▸ THE REQUEST
Reproduce every one of the following records word for word, keeping each line as it stands.

Data records
┄┄┄┄┄┄┄┄┄┄
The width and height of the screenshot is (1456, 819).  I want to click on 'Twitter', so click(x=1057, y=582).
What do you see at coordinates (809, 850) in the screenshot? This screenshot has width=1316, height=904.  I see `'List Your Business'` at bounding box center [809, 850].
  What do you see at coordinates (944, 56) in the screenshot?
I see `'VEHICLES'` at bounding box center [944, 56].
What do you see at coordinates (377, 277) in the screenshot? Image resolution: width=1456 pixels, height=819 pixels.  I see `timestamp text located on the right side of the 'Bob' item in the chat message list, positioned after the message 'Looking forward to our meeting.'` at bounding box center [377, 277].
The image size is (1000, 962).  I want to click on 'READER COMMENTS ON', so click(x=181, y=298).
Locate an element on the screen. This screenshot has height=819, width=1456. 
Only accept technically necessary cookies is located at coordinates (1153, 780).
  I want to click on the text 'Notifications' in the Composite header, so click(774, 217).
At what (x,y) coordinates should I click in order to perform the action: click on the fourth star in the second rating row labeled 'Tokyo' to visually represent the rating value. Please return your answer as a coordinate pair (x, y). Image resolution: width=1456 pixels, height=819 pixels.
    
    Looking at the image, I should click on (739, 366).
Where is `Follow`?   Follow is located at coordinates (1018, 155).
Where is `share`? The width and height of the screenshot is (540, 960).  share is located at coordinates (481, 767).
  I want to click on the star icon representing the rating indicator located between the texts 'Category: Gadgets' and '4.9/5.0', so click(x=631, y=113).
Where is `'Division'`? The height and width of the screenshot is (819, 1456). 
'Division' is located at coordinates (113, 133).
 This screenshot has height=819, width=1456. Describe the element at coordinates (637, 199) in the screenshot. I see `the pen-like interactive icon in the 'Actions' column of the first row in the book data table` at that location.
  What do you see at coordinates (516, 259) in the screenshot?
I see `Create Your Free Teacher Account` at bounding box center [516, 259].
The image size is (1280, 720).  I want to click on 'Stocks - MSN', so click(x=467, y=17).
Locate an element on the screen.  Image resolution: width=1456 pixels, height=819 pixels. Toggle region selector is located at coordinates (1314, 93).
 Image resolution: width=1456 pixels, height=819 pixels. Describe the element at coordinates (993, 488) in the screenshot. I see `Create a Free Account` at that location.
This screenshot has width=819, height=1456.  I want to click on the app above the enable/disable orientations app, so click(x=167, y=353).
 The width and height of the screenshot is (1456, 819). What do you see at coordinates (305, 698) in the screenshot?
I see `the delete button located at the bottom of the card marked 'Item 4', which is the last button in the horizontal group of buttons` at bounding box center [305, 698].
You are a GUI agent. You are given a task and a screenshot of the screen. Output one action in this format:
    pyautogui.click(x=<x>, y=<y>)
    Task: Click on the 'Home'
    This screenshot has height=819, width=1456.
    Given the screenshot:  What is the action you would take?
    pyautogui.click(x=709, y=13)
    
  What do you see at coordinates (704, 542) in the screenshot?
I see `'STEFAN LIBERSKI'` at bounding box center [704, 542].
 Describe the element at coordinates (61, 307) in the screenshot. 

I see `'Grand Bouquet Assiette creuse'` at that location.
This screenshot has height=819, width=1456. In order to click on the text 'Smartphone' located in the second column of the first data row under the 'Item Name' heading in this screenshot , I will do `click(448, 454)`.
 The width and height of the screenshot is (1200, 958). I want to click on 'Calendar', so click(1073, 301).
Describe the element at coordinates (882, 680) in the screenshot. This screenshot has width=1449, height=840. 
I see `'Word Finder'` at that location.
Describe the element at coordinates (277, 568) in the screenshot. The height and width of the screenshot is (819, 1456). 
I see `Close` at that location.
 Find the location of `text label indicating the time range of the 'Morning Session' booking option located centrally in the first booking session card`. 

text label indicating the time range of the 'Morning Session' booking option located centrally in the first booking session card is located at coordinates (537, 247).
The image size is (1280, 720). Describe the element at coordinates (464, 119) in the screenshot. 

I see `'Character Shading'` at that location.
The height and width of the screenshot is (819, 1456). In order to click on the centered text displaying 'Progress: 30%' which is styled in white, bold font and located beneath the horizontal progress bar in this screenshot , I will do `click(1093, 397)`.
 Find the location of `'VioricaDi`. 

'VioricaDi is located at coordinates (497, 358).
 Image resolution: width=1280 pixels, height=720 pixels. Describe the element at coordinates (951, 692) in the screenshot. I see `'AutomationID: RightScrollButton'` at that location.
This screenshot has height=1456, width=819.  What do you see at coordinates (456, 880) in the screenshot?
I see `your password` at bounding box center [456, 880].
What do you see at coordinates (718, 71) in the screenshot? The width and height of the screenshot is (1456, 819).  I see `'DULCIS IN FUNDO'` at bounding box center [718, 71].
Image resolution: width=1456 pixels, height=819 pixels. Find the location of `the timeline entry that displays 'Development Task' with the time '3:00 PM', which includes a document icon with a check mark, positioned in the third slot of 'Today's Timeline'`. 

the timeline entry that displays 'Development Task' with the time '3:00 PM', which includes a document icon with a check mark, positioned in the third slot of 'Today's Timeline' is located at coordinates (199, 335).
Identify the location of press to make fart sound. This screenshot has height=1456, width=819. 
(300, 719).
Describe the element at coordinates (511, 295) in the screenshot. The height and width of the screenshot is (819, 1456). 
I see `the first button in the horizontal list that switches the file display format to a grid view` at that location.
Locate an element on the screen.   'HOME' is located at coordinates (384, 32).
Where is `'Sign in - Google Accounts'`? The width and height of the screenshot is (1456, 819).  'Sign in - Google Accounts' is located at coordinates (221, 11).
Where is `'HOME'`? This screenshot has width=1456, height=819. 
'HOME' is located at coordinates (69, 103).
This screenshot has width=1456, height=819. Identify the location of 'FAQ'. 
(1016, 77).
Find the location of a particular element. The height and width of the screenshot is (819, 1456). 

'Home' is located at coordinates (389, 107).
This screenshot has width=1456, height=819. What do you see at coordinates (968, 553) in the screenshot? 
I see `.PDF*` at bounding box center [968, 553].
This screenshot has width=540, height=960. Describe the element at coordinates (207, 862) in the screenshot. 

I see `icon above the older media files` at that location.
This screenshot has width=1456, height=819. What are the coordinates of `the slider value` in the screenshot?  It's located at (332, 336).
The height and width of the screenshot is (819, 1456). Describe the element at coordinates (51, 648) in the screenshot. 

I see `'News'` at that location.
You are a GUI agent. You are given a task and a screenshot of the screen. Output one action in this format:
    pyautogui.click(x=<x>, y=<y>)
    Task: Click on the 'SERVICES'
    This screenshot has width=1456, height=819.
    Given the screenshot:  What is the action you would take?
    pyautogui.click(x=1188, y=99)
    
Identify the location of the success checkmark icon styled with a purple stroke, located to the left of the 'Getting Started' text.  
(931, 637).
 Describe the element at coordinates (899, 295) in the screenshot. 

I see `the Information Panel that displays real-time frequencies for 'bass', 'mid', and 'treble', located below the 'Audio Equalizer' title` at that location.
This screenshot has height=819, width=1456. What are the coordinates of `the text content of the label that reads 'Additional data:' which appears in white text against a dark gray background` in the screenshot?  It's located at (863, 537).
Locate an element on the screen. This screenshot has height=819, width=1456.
┄┄┄┄┄┄┄┄┄┄
▸ SOLUTION TO THIS PROBLEM
The width and height of the screenshot is (1456, 819).  I want to click on 'Twitter', so click(x=1057, y=582).
What do you see at coordinates (809, 850) in the screenshot? This screenshot has width=1316, height=904.  I see `'List Your Business'` at bounding box center [809, 850].
  What do you see at coordinates (944, 56) in the screenshot?
I see `'VEHICLES'` at bounding box center [944, 56].
What do you see at coordinates (377, 277) in the screenshot? Image resolution: width=1456 pixels, height=819 pixels.  I see `timestamp text located on the right side of the 'Bob' item in the chat message list, positioned after the message 'Looking forward to our meeting.'` at bounding box center [377, 277].
The image size is (1000, 962).  I want to click on 'READER COMMENTS ON', so click(x=181, y=298).
Locate an element on the screen. This screenshot has height=819, width=1456. 
Only accept technically necessary cookies is located at coordinates (1153, 780).
  I want to click on the text 'Notifications' in the Composite header, so click(774, 217).
At what (x,y) coordinates should I click in order to perform the action: click on the fourth star in the second rating row labeled 'Tokyo' to visually represent the rating value. Please return your answer as a coordinate pair (x, y). Image resolution: width=1456 pixels, height=819 pixels.
    
    Looking at the image, I should click on (739, 366).
Where is `Follow`?   Follow is located at coordinates (1018, 155).
Where is `share`? The width and height of the screenshot is (540, 960).  share is located at coordinates (481, 767).
  I want to click on the star icon representing the rating indicator located between the texts 'Category: Gadgets' and '4.9/5.0', so click(x=631, y=113).
Where is `'Division'`? The height and width of the screenshot is (819, 1456). 
'Division' is located at coordinates (113, 133).
 This screenshot has height=819, width=1456. Describe the element at coordinates (637, 199) in the screenshot. I see `the pen-like interactive icon in the 'Actions' column of the first row in the book data table` at that location.
  What do you see at coordinates (516, 259) in the screenshot?
I see `Create Your Free Teacher Account` at bounding box center [516, 259].
The image size is (1280, 720).  I want to click on 'Stocks - MSN', so click(x=467, y=17).
Locate an element on the screen.  Image resolution: width=1456 pixels, height=819 pixels. Toggle region selector is located at coordinates (1314, 93).
 Image resolution: width=1456 pixels, height=819 pixels. Describe the element at coordinates (993, 488) in the screenshot. I see `Create a Free Account` at that location.
This screenshot has width=819, height=1456.  I want to click on the app above the enable/disable orientations app, so click(x=167, y=353).
 The width and height of the screenshot is (1456, 819). What do you see at coordinates (305, 698) in the screenshot?
I see `the delete button located at the bottom of the card marked 'Item 4', which is the last button in the horizontal group of buttons` at bounding box center [305, 698].
You are a GUI agent. You are given a task and a screenshot of the screen. Output one action in this format:
    pyautogui.click(x=<x>, y=<y>)
    Task: Click on the 'Home'
    This screenshot has height=819, width=1456.
    Given the screenshot:  What is the action you would take?
    pyautogui.click(x=709, y=13)
    
  What do you see at coordinates (704, 542) in the screenshot?
I see `'STEFAN LIBERSKI'` at bounding box center [704, 542].
 Describe the element at coordinates (61, 307) in the screenshot. 

I see `'Grand Bouquet Assiette creuse'` at that location.
This screenshot has height=819, width=1456. In order to click on the text 'Smartphone' located in the second column of the first data row under the 'Item Name' heading in this screenshot , I will do `click(448, 454)`.
 The width and height of the screenshot is (1200, 958). I want to click on 'Calendar', so click(1073, 301).
Describe the element at coordinates (882, 680) in the screenshot. This screenshot has width=1449, height=840. 
I see `'Word Finder'` at that location.
Describe the element at coordinates (277, 568) in the screenshot. The height and width of the screenshot is (819, 1456). 
I see `Close` at that location.
 Find the location of `text label indicating the time range of the 'Morning Session' booking option located centrally in the first booking session card`. 

text label indicating the time range of the 'Morning Session' booking option located centrally in the first booking session card is located at coordinates (537, 247).
The image size is (1280, 720). Describe the element at coordinates (464, 119) in the screenshot. 

I see `'Character Shading'` at that location.
The height and width of the screenshot is (819, 1456). In order to click on the centered text displaying 'Progress: 30%' which is styled in white, bold font and located beneath the horizontal progress bar in this screenshot , I will do `click(1093, 397)`.
 Find the location of `'VioricaDi`. 

'VioricaDi is located at coordinates (497, 358).
 Image resolution: width=1280 pixels, height=720 pixels. Describe the element at coordinates (951, 692) in the screenshot. I see `'AutomationID: RightScrollButton'` at that location.
This screenshot has height=1456, width=819.  What do you see at coordinates (456, 880) in the screenshot?
I see `your password` at bounding box center [456, 880].
What do you see at coordinates (718, 71) in the screenshot? The width and height of the screenshot is (1456, 819).  I see `'DULCIS IN FUNDO'` at bounding box center [718, 71].
Image resolution: width=1456 pixels, height=819 pixels. Find the location of `the timeline entry that displays 'Development Task' with the time '3:00 PM', which includes a document icon with a check mark, positioned in the third slot of 'Today's Timeline'`. 

the timeline entry that displays 'Development Task' with the time '3:00 PM', which includes a document icon with a check mark, positioned in the third slot of 'Today's Timeline' is located at coordinates (199, 335).
Identify the location of press to make fart sound. This screenshot has height=1456, width=819. 
(300, 719).
Describe the element at coordinates (511, 295) in the screenshot. The height and width of the screenshot is (819, 1456). 
I see `the first button in the horizontal list that switches the file display format to a grid view` at that location.
Locate an element on the screen.   'HOME' is located at coordinates (384, 32).
Where is `'Sign in - Google Accounts'`? The width and height of the screenshot is (1456, 819).  'Sign in - Google Accounts' is located at coordinates (221, 11).
Where is `'HOME'`? This screenshot has width=1456, height=819. 
'HOME' is located at coordinates (69, 103).
This screenshot has width=1456, height=819. Identify the location of 'FAQ'. 
(1016, 77).
Find the location of a particular element. The height and width of the screenshot is (819, 1456). 

'Home' is located at coordinates (389, 107).
This screenshot has width=1456, height=819. What do you see at coordinates (968, 553) in the screenshot? 
I see `.PDF*` at bounding box center [968, 553].
This screenshot has width=540, height=960. Describe the element at coordinates (207, 862) in the screenshot. 

I see `icon above the older media files` at that location.
This screenshot has width=1456, height=819. What are the coordinates of `the slider value` in the screenshot?  It's located at (332, 336).
The height and width of the screenshot is (819, 1456). Describe the element at coordinates (51, 648) in the screenshot. 

I see `'News'` at that location.
You are a GUI agent. You are given a task and a screenshot of the screen. Output one action in this format:
    pyautogui.click(x=<x>, y=<y>)
    Task: Click on the 'SERVICES'
    This screenshot has width=1456, height=819.
    Given the screenshot:  What is the action you would take?
    pyautogui.click(x=1188, y=99)
    
Identify the location of the success checkmark icon styled with a purple stroke, located to the left of the 'Getting Started' text.  
(931, 637).
 Describe the element at coordinates (899, 295) in the screenshot. 

I see `the Information Panel that displays real-time frequencies for 'bass', 'mid', and 'treble', located below the 'Audio Equalizer' title` at that location.
This screenshot has height=819, width=1456. What are the coordinates of `the text content of the label that reads 'Additional data:' which appears in white text against a dark gray background` in the screenshot?  It's located at (863, 537).
Locate an element on the screen. This screenshot has height=819, width=1456.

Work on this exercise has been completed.